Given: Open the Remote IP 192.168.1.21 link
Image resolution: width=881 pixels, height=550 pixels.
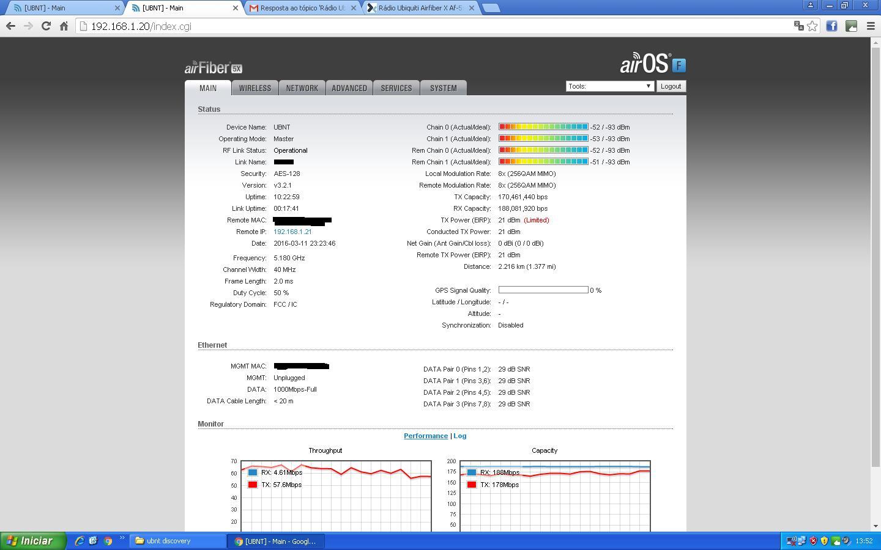Looking at the screenshot, I should tap(292, 232).
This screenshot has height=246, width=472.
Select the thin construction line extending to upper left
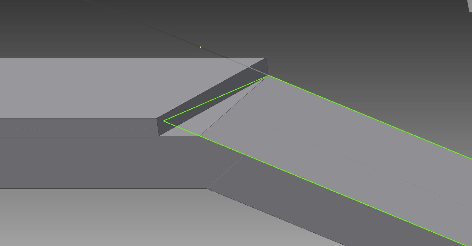(x=146, y=25)
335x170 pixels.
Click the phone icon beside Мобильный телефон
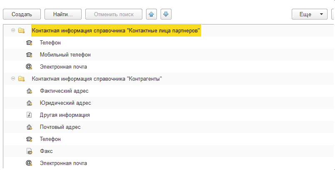[29, 54]
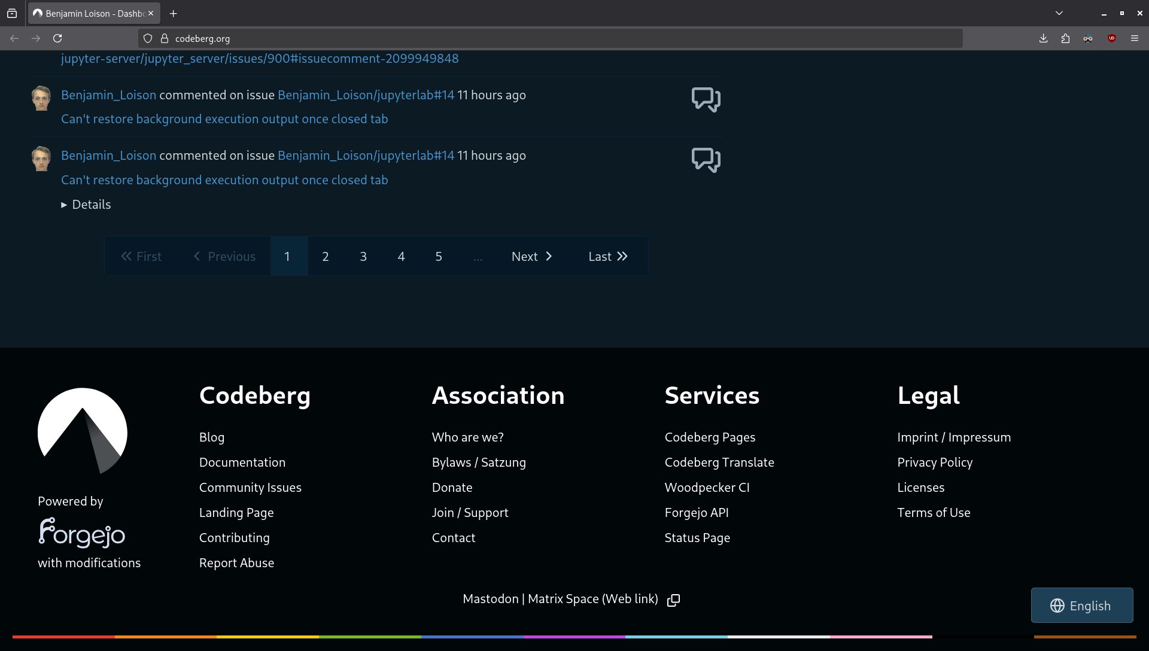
---
* Exercise directions: Copy everything from the start of the records down to the line with "(x=146, y=25)", swapping "Select" for "Click" and leaving the rest as it stands. Skip the pictures in your copy.

* Reply to the exercise:
Given: Open the Remote IP 192.168.1.21 link
Image resolution: width=881 pixels, height=550 pixels.
Looking at the screenshot, I should tap(292, 232).
This screenshot has height=246, width=472.
Click the thin construction line extending to upper left
(x=146, y=25)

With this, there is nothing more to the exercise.